■ What is required
Duplicate the records below, beginning at the line that contains "Task: Toggle the" and ending after the line that contains "tap(587, 455)". Include both of those lines, and omit the pictures from your answer.

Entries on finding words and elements
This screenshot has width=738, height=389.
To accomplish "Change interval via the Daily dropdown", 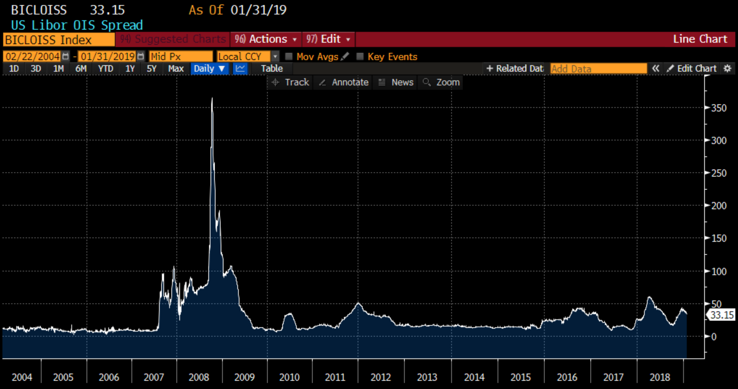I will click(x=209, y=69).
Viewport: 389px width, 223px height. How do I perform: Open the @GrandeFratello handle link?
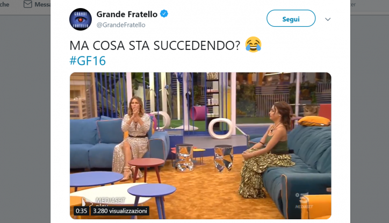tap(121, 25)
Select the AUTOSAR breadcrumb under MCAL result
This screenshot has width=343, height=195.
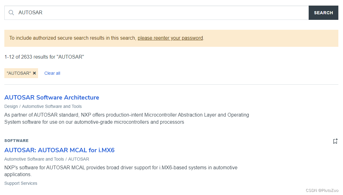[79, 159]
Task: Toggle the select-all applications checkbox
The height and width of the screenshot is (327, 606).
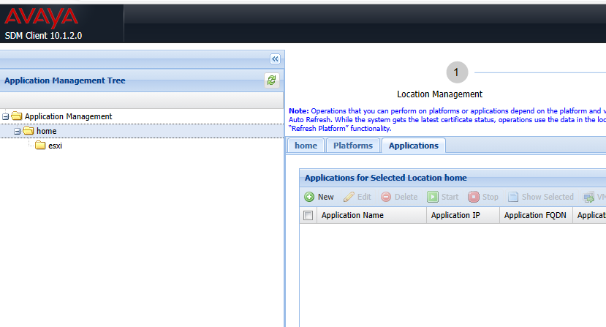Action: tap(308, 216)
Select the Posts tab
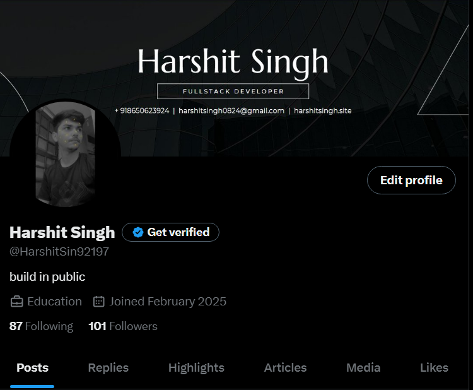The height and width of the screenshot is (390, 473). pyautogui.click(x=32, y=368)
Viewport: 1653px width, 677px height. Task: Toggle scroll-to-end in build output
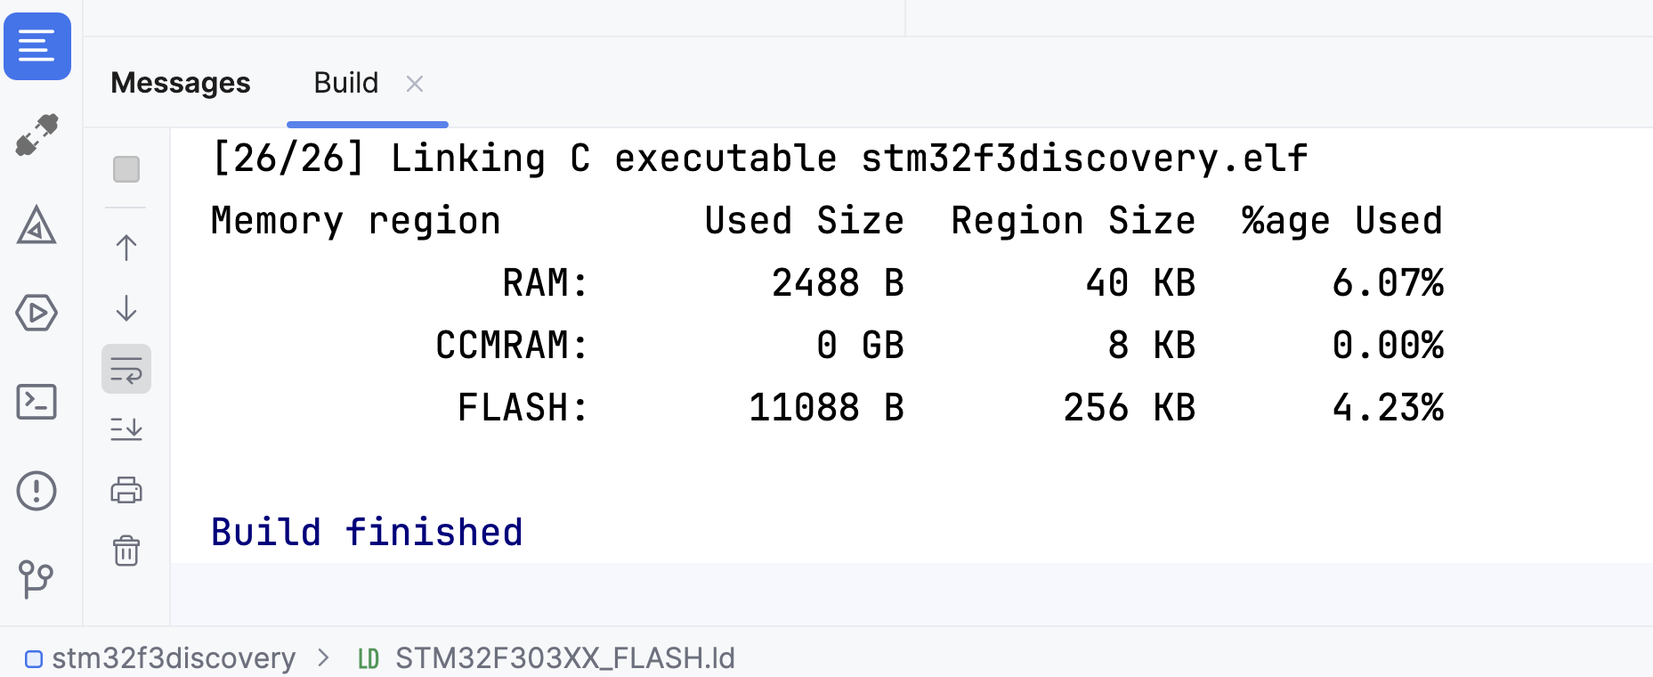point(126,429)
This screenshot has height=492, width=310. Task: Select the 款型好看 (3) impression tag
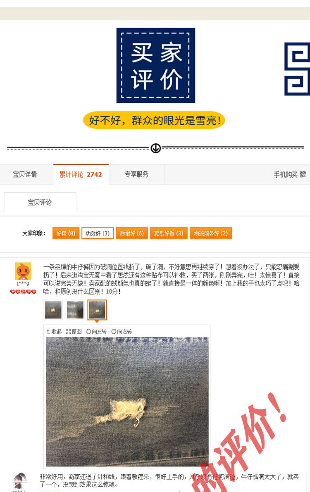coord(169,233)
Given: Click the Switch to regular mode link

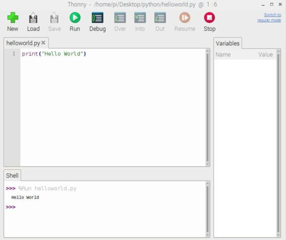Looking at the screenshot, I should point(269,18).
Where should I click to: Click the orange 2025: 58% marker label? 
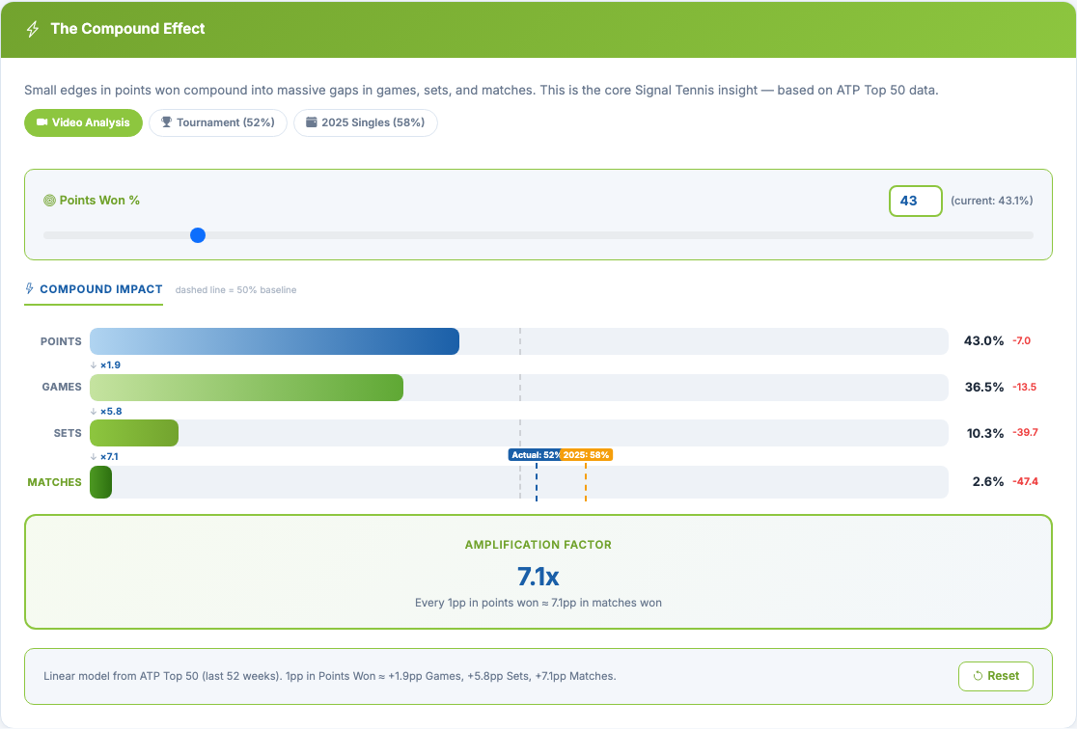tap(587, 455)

* * *

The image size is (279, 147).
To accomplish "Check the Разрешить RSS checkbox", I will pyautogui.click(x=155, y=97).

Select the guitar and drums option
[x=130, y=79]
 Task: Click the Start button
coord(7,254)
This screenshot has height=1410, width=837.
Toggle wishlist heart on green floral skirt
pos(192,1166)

■ The answer
Task: Toggle the select-all applications checkbox
The height and width of the screenshot is (327, 606).
Action: tap(308, 216)
Select the Posts tab
The height and width of the screenshot is (390, 473). pyautogui.click(x=32, y=368)
Viewport: 1653px width, 677px height. Task: Toggle scroll-to-end in build output
point(126,429)
This screenshot has height=492, width=310. Task: Select the 款型好看 (3) impression tag
coord(169,233)
Given: Click the Switch to regular mode link

Looking at the screenshot, I should point(269,18).
Where should I click to: Click the orange 2025: 58% marker label? 
tap(587, 455)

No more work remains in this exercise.